Ayuda psicológica para bajar de peso y adelgazar
En un proceso de dieta no solo es importante contar con el asesoramiento de un nutricionista sino que también es clave atender al factor mental ya que en muchas ocasiones, algunas personas tiran la toalla como consecuencia del autoboicot de las ideas negativas. Para mantener la motivación en un proceso de adelgazamiento es gratificante compartir este compromiso con amigos y familiares del entorno más cercano, personas de verdadera confianza.

En una situación de este tipo, la persona debe sentirse totalmente libre de decidir con quién quiere compartir esta información y con quién no.

Perseverar en el objetivo

Es natural y frecuente que en un proceso de adelagazamiento haya momentos de estancamiento e incluso de debilidad al caer en la tentación de no cumplir la dieta. Cuando algunas personas caen en la tentación del dulce se sienten culpables y se dicen a sí mismas que no están preparadas para alcanzar su objetivo.

Ayuda psicológica para bajar de peso y adelgazar
Lo más importante en este tipo de experiencia es seguir hacia adelante y volver a intentarlo ya que en ese caso, el proceso no parte de cero. Las personas tienden a exagerar sus debilidades pero no valoran del mismo modo el esfuerzo que están haciendo. Escribir un diario emocional anotando cada día cinco razones de satisfacción personal vinculadas con el proceso de dieta es un buen hábito de optimismo.

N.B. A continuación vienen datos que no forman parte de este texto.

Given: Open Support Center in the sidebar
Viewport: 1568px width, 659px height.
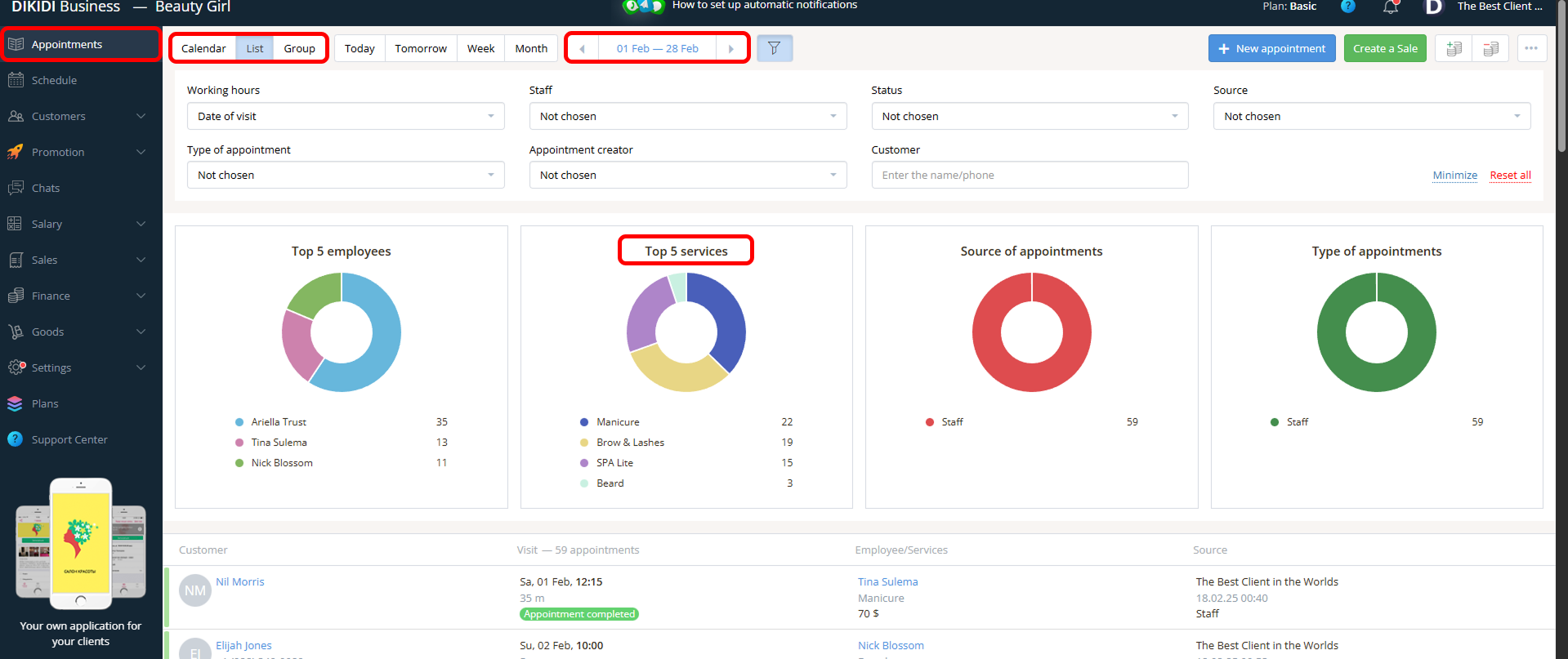Looking at the screenshot, I should coord(69,439).
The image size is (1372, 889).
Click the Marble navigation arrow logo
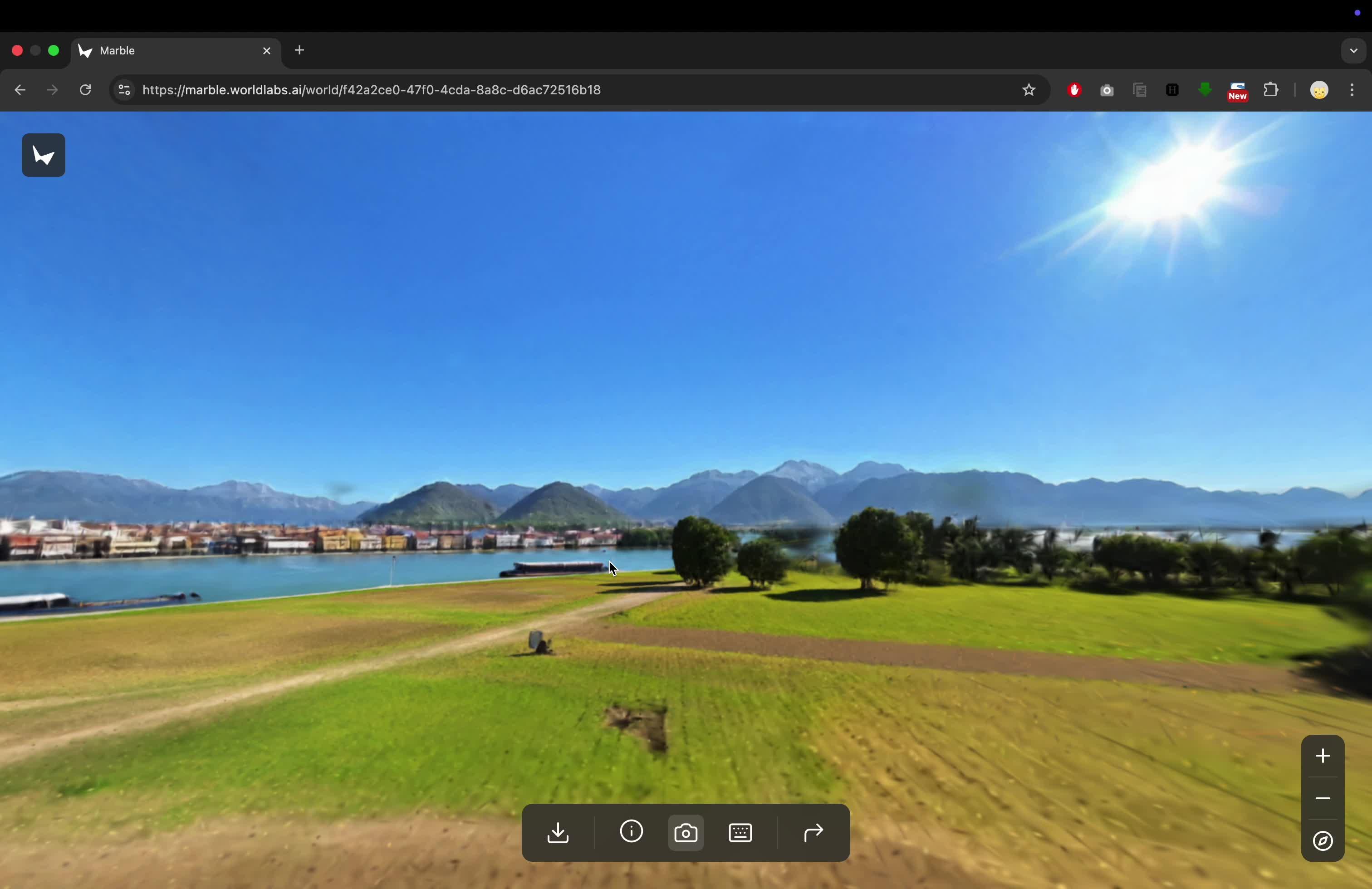point(43,155)
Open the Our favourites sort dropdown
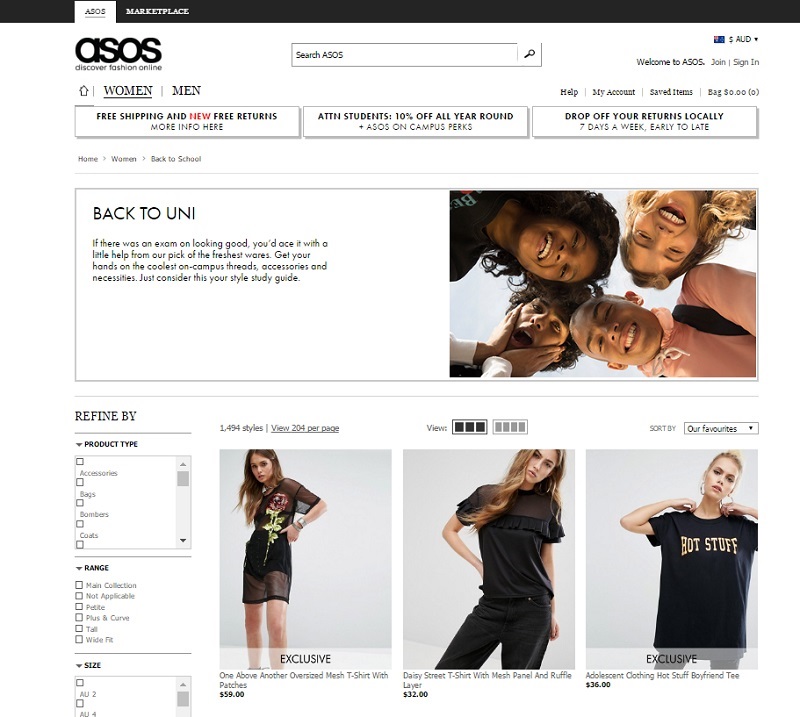This screenshot has height=717, width=800. pos(721,428)
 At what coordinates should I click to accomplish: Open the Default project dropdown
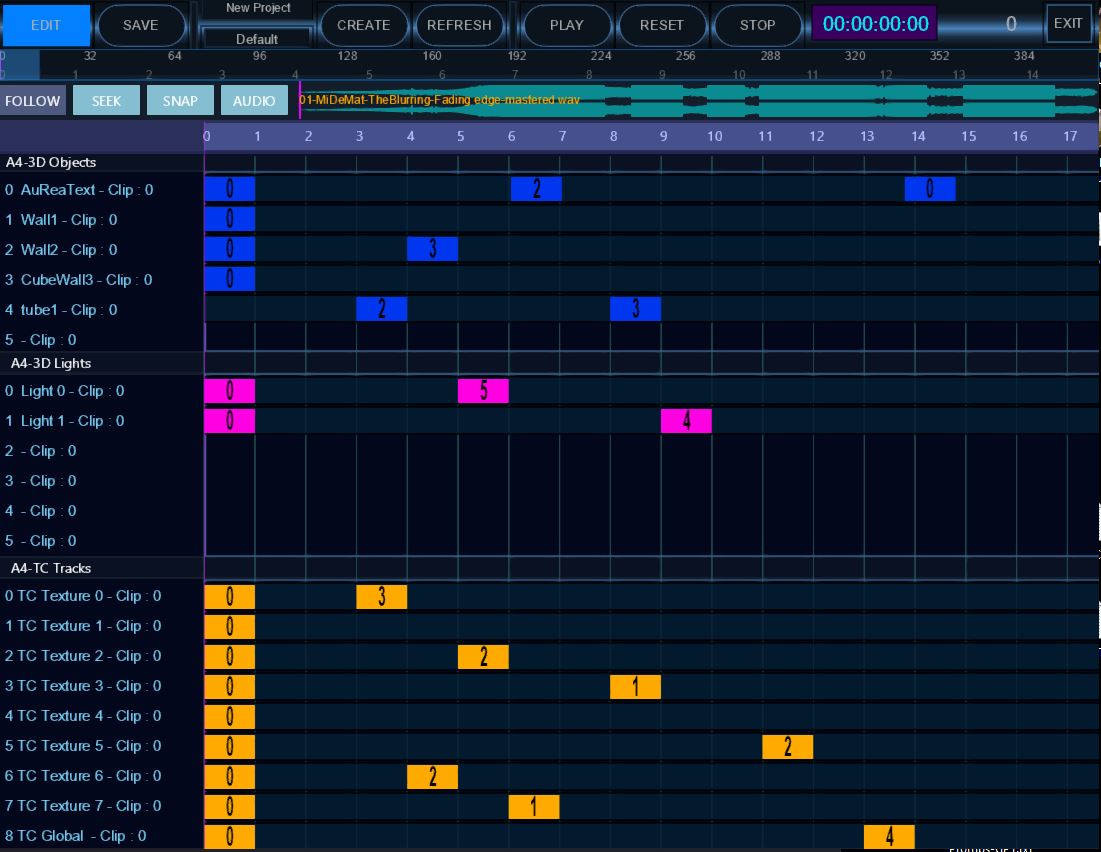[257, 39]
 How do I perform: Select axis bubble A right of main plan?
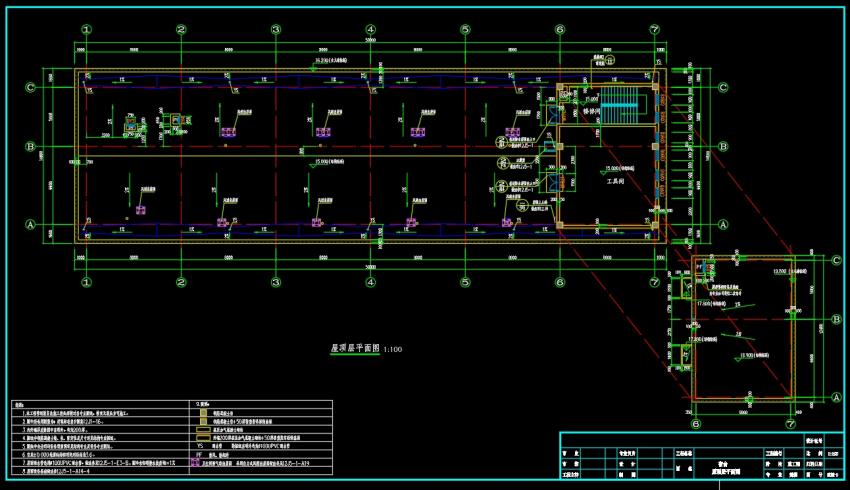click(x=723, y=224)
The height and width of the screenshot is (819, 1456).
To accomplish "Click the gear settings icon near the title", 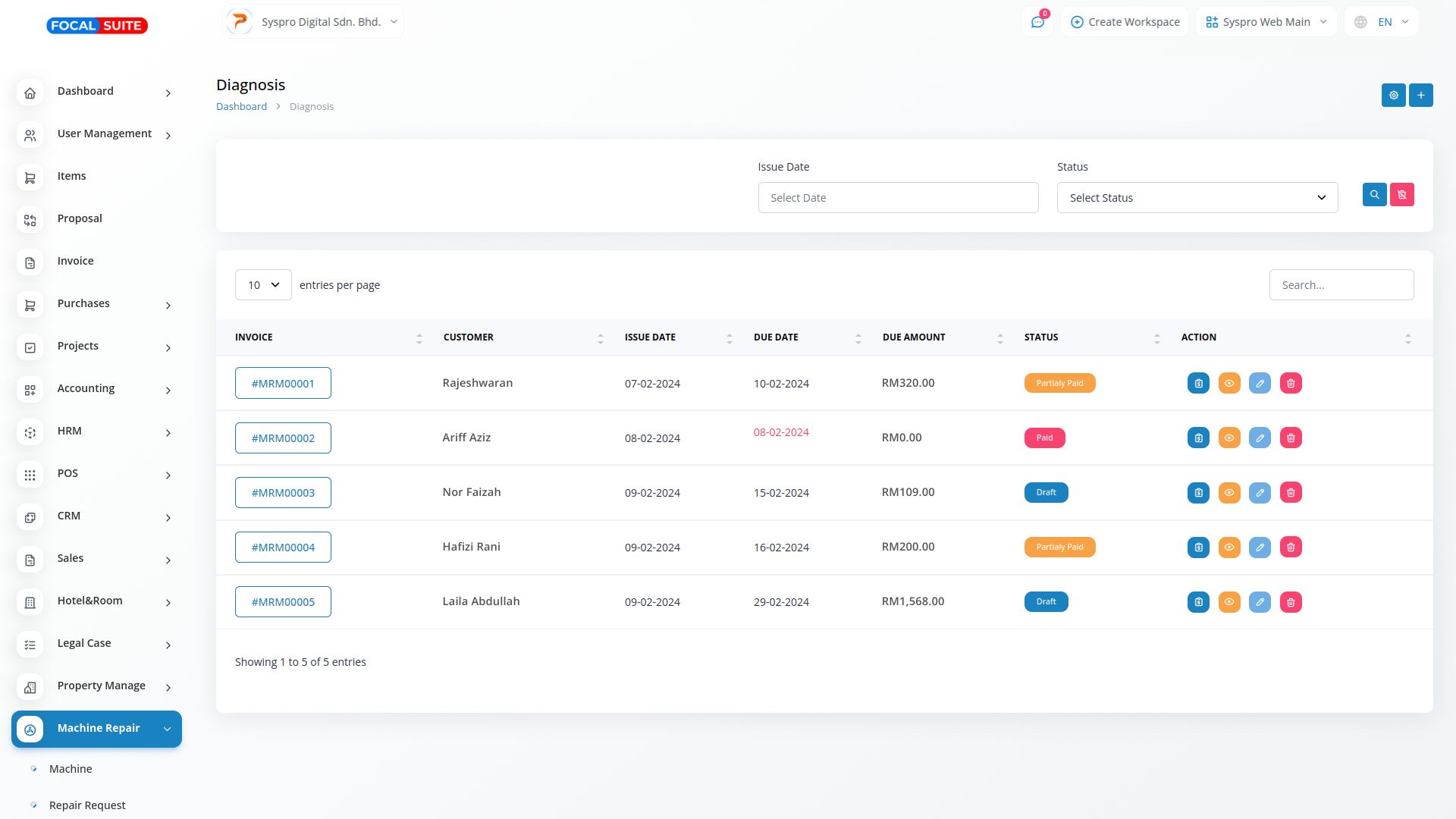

Conviene no suprimir por completo aquellos alimentos que encantan a la persona. Conviene tomar el proceso de adelgazamiento no como una ocasión para suprimir completamente ciertos alimentos sino para aprender hábitos de alimentación saludable entendiendo que algunos menús pueden seguir disfrutándose pero con una menor frecuencia.

Poner el foco en la meta

Conviene mantener el foco en el objetivo, visualizar la meta de una forma frecuente puesto que el proceso puede ser complejo. Buscar ocupaciones para tener actividad durante el tiempo libre y distraer la mente. Salir a pasear todos los días.